------ EXTRAIT FOURNI

ON NE TUE PAS LE POUSSIN DE DIEU
Quatre ans après l’assassinat ignoble de Martinez Zogo, sa mémoire reste plus vivante que celle de ses assassins présumés. Un simple journaliste au micro trop bruyant. Chaque jour, son nom ressurgit comme un rappel que les morts injustes ne disparaissent jamais totalement.. Et voilà que des morts « oubliés » comme Mgr Benoît Mballa réapparaissent dans le débat, preuve que l’Histoire a de la mémoire… surtout quand le mensonge s’essouffle.
Une chronique de Hilaire NGOUALEU HAMEKOUE
Le mort le plus vivant du Kamerun
« La véritable mort survient uniquement lorsque l’oubli total s’installe« , disait saint Augustin.
Si c’est vrai, alors Martinez Zogo n’est pas mort. Il vit dans chaque recoin de la mémoire collective, dans les regards méfiants, les silences coupables, les invocations douloureuses.
Il hante les palais, les studios, les réseaux. Il est le mort dont on parle plus que les vivants.
Les morts ne veulent plus dormir
En ce mois de novembre, ce n’est pas seulement Martinez Zogo qui revient.
C’est tout un cimetière d’injustices qui se réveille. Samuel Wazizi, dont on n’a jamais vu le corps mais dont la mort a été annoncée comme une note de service.
Bibi Ngota, mort dans une cellule pour avoir dérangé la République avec des documents embarrassants.
Jules Koum Koum, journaliste d’investigation, fauché en pleine fouille de vérité.
Tous ces noms reviennent. Tous ces morts, comme en réunion, semblent se donner la main pour hanter une nation trop habituée à enterrer vite et à oublier encore plus vite.
Le crime sans date de péremption
L’affaire Zogo a ceci de spécial qu’elle résiste au temps, à l’intimidation, à la manipulation.
Chaque tentative de l’enterrer dans le brouillard ravive au contraire les braises.
Plus les versions officielles se contredisent, plus l’opinion se durcit.

------------
------ INFORMATIONS EXTRAITES

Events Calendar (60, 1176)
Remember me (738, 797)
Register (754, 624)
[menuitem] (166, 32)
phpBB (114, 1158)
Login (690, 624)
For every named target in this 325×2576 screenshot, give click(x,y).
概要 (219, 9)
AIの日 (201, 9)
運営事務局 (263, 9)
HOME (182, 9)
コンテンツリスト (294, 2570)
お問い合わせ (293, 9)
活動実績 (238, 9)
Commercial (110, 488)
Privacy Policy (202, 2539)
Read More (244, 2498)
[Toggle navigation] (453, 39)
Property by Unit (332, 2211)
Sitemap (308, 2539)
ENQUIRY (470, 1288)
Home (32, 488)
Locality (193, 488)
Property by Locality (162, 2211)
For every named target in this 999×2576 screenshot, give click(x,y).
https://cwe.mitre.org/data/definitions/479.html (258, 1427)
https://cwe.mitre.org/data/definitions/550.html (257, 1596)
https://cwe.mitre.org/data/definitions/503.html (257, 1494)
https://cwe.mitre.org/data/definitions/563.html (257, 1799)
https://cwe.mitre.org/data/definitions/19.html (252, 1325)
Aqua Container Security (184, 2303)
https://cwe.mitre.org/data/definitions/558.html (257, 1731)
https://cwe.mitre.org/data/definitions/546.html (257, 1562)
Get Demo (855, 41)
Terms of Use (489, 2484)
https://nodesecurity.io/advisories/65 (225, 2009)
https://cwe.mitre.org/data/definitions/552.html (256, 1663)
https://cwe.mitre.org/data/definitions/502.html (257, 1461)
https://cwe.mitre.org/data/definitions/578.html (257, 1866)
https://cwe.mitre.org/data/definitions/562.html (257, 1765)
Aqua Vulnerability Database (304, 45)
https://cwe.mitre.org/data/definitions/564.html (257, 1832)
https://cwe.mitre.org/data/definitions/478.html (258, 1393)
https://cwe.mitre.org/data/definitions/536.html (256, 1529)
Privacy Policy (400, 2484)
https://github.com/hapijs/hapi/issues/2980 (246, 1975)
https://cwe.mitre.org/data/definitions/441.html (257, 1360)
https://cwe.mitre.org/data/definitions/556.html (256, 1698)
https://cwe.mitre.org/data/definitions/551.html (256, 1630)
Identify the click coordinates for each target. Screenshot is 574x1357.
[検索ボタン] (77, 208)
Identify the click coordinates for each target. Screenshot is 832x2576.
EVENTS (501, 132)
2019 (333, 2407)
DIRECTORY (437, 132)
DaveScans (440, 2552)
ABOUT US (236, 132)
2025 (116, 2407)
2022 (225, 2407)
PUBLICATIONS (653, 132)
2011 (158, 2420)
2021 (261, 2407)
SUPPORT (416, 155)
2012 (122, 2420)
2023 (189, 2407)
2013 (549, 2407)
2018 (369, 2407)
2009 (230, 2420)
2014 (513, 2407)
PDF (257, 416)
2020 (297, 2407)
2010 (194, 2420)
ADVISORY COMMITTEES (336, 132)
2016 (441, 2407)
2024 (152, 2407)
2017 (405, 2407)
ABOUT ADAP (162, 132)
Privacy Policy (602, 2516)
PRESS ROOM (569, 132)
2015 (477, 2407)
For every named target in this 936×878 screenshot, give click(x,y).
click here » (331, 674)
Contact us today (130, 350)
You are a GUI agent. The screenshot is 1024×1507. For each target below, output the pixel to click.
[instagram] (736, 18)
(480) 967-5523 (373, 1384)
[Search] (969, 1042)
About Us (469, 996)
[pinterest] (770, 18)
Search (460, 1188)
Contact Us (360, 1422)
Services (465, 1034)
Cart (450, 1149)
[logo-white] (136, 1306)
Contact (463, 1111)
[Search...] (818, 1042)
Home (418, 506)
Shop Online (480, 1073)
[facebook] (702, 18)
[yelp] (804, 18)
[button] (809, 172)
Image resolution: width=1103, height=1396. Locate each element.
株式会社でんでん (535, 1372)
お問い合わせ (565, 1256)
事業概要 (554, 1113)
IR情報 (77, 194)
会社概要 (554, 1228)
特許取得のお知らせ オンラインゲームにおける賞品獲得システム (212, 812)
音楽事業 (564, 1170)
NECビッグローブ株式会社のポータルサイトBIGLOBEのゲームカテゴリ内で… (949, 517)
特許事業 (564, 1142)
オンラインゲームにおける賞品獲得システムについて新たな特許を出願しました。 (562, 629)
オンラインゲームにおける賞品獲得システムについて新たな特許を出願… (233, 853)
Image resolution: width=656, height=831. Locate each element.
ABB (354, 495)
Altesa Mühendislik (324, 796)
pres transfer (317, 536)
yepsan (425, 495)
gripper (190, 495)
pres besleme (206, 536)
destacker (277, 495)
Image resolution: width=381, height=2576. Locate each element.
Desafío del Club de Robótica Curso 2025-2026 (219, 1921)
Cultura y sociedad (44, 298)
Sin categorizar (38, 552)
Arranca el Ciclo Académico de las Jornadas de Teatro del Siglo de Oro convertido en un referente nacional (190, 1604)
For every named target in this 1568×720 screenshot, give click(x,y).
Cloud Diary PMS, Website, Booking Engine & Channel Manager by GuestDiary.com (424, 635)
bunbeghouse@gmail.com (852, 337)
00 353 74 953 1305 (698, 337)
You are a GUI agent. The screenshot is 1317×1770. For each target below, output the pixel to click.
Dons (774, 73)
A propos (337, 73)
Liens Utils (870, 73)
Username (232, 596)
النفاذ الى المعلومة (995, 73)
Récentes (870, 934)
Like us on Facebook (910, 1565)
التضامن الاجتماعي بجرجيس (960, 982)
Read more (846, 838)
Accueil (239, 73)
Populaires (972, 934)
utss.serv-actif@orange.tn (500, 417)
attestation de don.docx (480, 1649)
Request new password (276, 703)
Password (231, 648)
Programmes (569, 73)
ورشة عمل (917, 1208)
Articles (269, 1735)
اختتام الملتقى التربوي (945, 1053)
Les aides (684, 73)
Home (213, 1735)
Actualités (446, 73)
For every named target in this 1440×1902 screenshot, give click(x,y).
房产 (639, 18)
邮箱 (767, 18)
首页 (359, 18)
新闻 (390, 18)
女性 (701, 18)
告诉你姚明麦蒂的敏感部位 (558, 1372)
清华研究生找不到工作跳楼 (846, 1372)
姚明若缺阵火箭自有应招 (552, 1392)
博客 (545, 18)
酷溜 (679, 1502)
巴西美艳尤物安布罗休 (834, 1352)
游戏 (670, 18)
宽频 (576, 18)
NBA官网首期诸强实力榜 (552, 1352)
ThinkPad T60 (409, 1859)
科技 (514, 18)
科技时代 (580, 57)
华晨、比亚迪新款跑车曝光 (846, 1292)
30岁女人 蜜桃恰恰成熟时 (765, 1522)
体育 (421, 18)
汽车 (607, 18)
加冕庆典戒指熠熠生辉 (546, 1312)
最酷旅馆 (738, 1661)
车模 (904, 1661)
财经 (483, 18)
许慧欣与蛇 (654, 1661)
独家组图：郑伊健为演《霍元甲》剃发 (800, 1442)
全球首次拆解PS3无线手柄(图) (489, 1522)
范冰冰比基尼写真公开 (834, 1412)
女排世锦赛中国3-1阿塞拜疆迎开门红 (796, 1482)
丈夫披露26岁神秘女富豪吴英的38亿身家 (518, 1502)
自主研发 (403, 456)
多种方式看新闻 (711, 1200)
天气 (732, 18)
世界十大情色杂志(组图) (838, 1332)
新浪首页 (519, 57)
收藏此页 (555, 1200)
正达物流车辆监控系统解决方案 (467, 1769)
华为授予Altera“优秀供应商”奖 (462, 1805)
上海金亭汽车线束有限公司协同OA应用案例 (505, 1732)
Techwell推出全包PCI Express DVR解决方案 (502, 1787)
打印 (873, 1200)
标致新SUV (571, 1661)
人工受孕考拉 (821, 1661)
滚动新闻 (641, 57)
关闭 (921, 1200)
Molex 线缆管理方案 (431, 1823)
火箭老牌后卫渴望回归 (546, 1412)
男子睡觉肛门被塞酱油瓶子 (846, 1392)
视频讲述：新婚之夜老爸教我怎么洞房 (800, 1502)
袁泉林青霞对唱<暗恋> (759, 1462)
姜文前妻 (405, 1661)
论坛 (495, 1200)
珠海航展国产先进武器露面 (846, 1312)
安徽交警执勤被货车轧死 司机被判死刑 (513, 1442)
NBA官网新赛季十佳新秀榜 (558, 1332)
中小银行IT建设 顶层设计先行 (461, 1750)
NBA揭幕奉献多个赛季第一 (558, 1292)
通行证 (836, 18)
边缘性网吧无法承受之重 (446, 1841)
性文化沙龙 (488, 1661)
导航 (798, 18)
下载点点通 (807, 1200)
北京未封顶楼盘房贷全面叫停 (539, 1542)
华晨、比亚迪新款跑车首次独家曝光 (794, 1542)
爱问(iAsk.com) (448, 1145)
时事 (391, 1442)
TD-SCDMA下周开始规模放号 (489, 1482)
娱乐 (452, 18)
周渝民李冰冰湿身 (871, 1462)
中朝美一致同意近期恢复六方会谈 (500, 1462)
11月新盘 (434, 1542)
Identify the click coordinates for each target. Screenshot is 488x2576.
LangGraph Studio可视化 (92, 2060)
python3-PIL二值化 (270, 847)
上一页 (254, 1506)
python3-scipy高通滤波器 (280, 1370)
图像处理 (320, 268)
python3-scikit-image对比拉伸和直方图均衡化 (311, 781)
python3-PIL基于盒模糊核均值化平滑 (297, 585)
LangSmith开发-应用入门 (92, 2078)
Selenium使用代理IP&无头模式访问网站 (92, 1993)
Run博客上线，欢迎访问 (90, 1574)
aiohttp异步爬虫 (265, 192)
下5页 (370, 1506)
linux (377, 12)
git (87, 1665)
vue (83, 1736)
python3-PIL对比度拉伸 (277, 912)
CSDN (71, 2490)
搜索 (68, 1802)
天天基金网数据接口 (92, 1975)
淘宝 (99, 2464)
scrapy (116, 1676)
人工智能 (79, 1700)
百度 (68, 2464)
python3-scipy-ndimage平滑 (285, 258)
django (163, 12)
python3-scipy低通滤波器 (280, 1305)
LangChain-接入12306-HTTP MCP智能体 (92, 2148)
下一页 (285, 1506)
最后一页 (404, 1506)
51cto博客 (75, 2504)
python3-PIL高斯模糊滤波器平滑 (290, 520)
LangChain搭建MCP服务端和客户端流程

------------

## ACTION REQUISE
Recopiez la chronique sur Martinez Zogo de « C’est tout un » à « note de service. » en renommant « cimetière » en « ossuaire ».

## TÂCHE ACCOMPLIE
C’est tout un ossuaire d’injustices qui se réveille. Samuel Wazizi, dont on n’a jamais vu le corps mais dont la mort a été annoncée comme une note de service.